Semenjak kejadian dihari itu, abil telah menjadi orang yang berbeda dari biasanya dan ia lebih sering terlihat murung dan mengacuhkan keberadaan lukas , sampai-sampai pria itu tidak sengaja kelepasan emosi dan membentak keponakannya itu. Bukan hanya itu saja, sudah beberapa hari ini juga abil jarang sekali menghabiskan sarapannya dan pernah juga hampir berkali-kali ia tidak menyentuh sedikitpun piringnya yang membuat pria pemarah itu semakin kerepotan.

"Kau masih marah samaku?" Tanya Lukas yang sedang bersiap-siap untuk pergi bekerja, ia tengah berdiri diambang pintu kamar abil sembari merapikan kemejanya. Abil tidak merespon hanya sedang berpura-pura tidur saja mengacuhkan kehadiran lukas seakan ia tidak lagi memiliki minat apapun dan motivasi sedikitpun untuk menjalani hidup.
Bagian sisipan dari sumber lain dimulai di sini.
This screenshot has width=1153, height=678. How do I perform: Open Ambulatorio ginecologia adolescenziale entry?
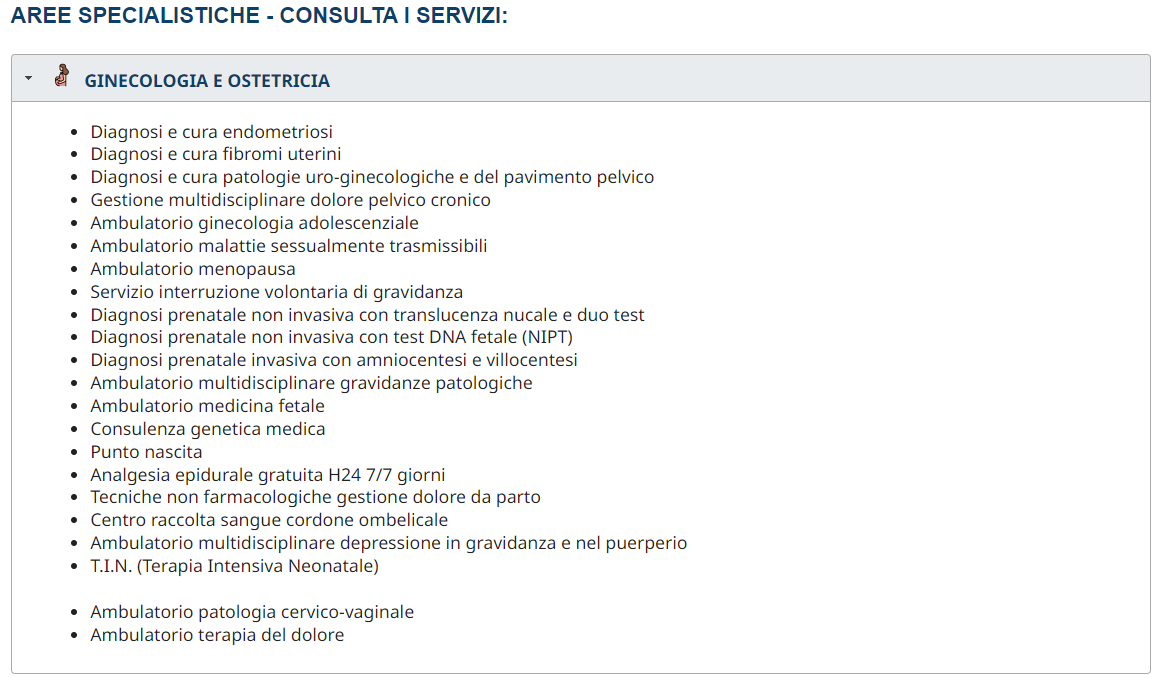click(254, 223)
"Hmm...oh iya Nanti paman gak pulang siang ya soalnya ada janji pertemuan dengan guru privatmu jadi kau jangan sampai gak makan dan jangan nakal" Sekali lagi tak ada jawaban dari anak laki-laki itu.

"Aishh...benar-benar menyebalkan" Keluh pelan Lukas yang langsung pergi tanpa bisa berbuat banyak, ia juga sebenarnya bingung harus melakukan apa untuk membujuk keponakannya itu. Namun hal yang paling ia ketahui bahwa ia telah menjalankan kewajibannya sebagai wali abil dan ia juga tak memiliki banyak waktu untuk membujuk abil sampai-sampai harus membuatnya terlambat ke kantor.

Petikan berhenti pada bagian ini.